- [SOURCE EXCERPT]:
Avalanche Forecast

Issued: Feb 10th, 2017 3:58PM

The alpine rating is considerable, the treeline rating is moderate, and the below treeline rating is low. Known problems include Storm Slabs.

Avalanche Canada mgrist, Avalanche Canada

Fresh storm slabs are sitting on a new crust at treeline and below. Use small slopes with low consequence to test the bond of the storm snow.

Summary

Confidence

Moderate - Due to the number of field observations

Weather Forecast

Seasonal temperatures and isolated flurries through the weekend. Significant warming Monday onwards. SATURDAY: Mostly cloudy with isolated flurries  / Light, southwesterly winds/ Freezing level around 900 m. SUNDAY: Mix of sun and cloud / Light, southwesterly winds / Freezing level rising to 1000 m. MONDAY: Sunny with cloudy periods, warming significantly with highs to +5 Celsius  / Moderate southwesterly winds / Freezing level around 2200 m.

- [DATASET EXCERPT]:
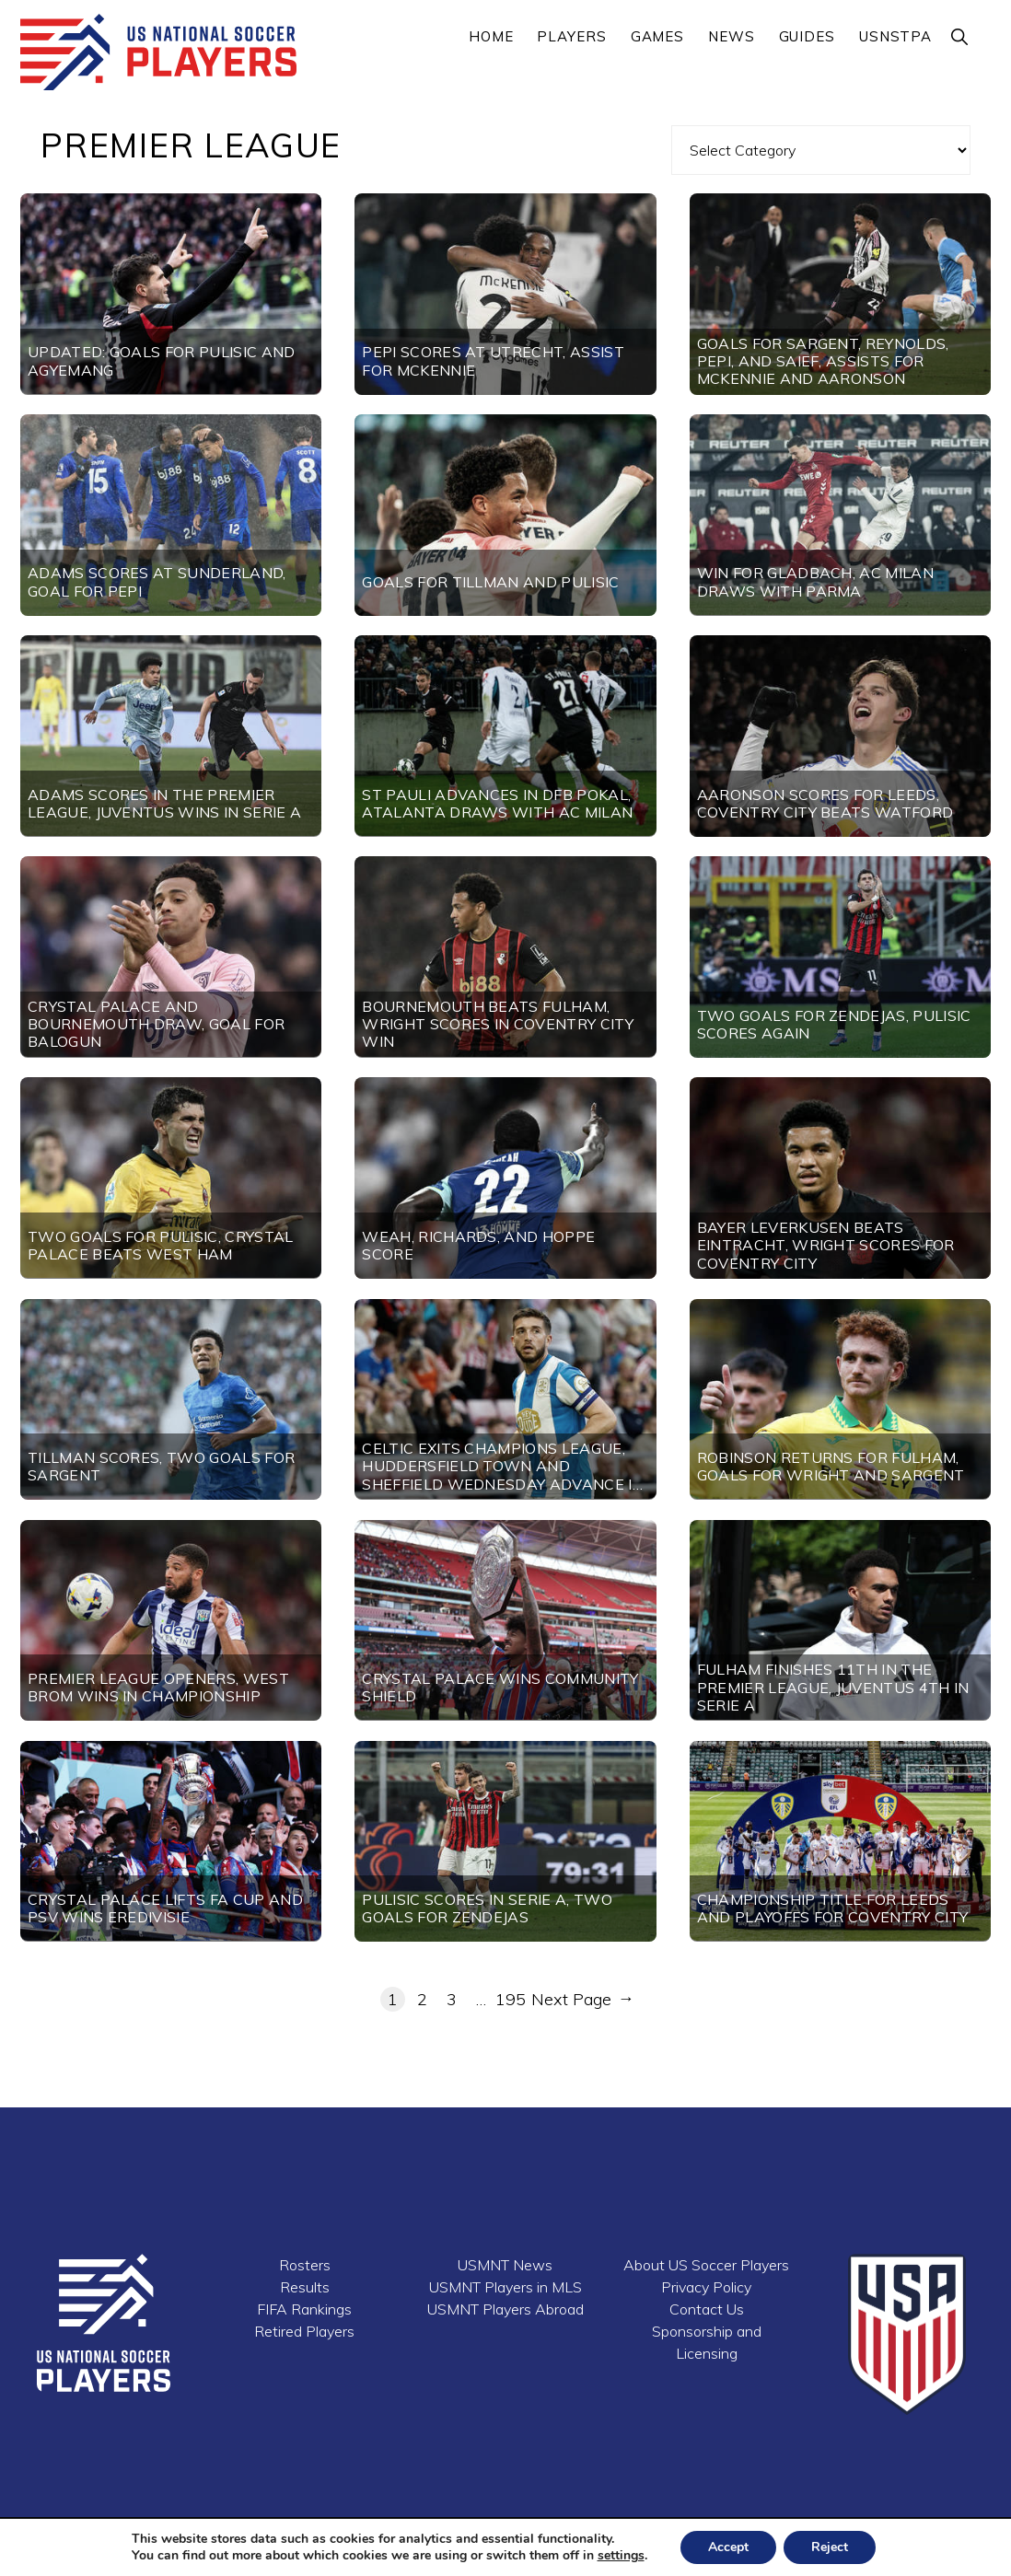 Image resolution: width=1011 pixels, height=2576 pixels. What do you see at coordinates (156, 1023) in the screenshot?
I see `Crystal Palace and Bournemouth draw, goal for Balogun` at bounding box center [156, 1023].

- [INSTRUCTIONS]:
a) Repeat the part of the avalanche forecast from "Avalanche Canada mgrist, Avalanche" to "the storm snow.", keeping every word and mark unchanged.
b) Translate this sentence from the avalanche forecast into Spanish: "Fresh storm slabs are sitting on a new crust at treeline and below."

- [SOLUTIONS TO THE EXERCISE]:
a)
Avalanche Canada mgrist, Avalanche Canada

Fresh storm slabs are sitting on a new crust at treeline and below. Use small slopes with low consequence to test the bond of the storm snow.

b) Placas de tormenta recientes descansan sobre una costra nueva en el límite del bosque y por debajo.